FBI Agent: Terror Suspect Trained in Conn.

An FBI agent said an alleged N.C. terrorist trained in Naugatuck

An FBI agent says there could be a terror training camp in Connecticut. 

FBI Special Agent Michael Sutton testified Tuesday in a Raleigh, N.C., courtroom that a terrorism suspect told him he attended a secret training camp in Connecticut in the late 1980s but did not say where the camp was, the Hartford Courant reports.

Sutton testified at a bond hearing for Daniel Boyd and six others accused of plotting terrorism abroad . 

Investigators said Boyd practiced hand-to-hand combat and became skilled with military weapons, the New York Times reports.

Sutton said Boyd, 39, who lived in a rural area south of Raleigh, recruited followers to engage in violent jihad, train on firearms and gather the finances to travel overseas. 
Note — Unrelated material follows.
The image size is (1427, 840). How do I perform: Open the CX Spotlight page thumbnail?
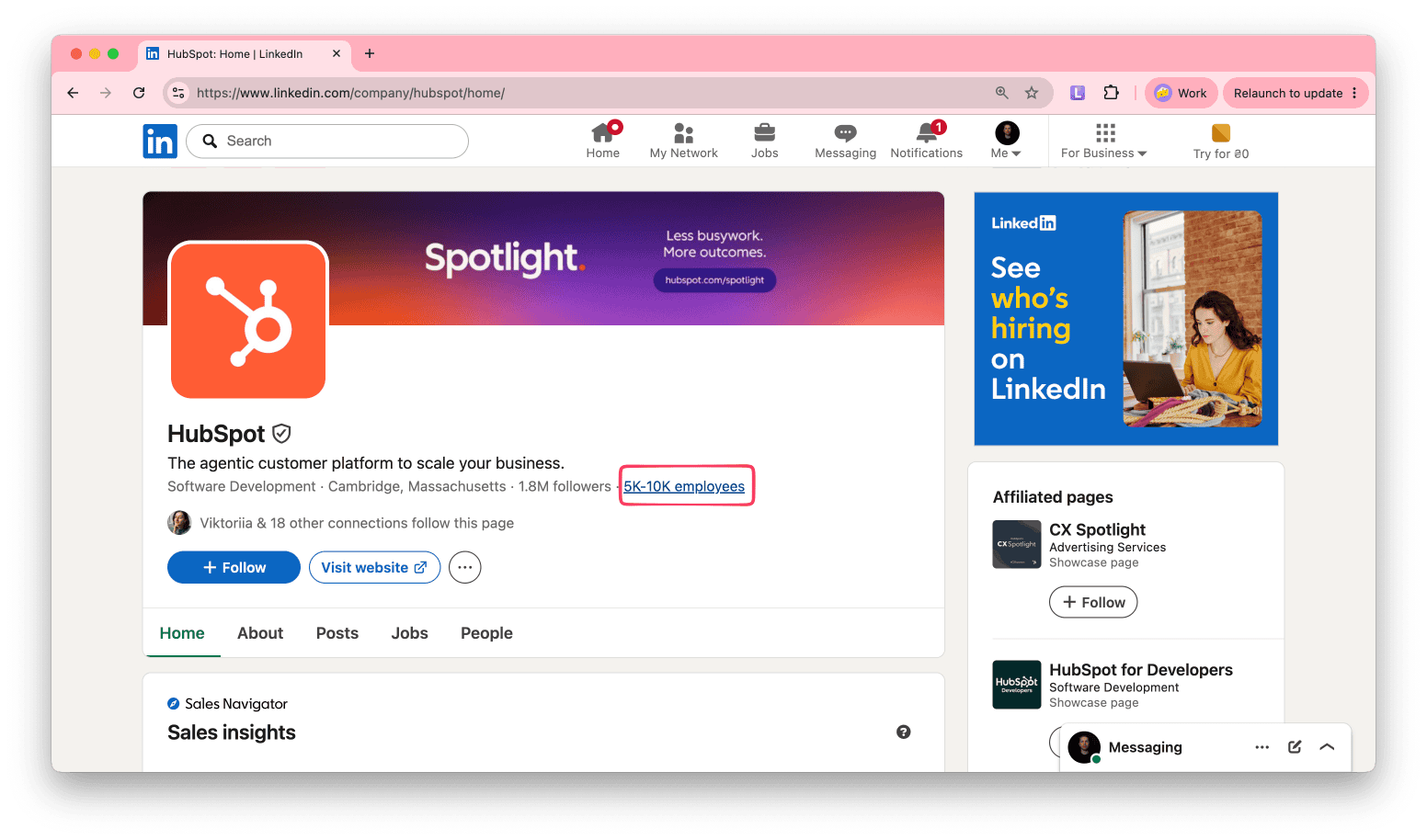(1017, 544)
The indictment did not include a specific plot, but did mention Boyd and some of the defendants traveled to Israel in 2007 with terrorist intents, but returned home without success.

Boyd allegedly got terrorist training two decades ago in Pakistan and Afghanistan.  No location was noted for the Conn. training camp that Boyd allegedly attended in the late 1980s, but the High Rock Shooting Range in Naugatuck has been on the feds radar for years.

Two men convicted of carrying out the 1993 World Trade Center attack and a man later convicted of killing a militant Jewish leader in New York are known to have trained at the range, according to the Courant.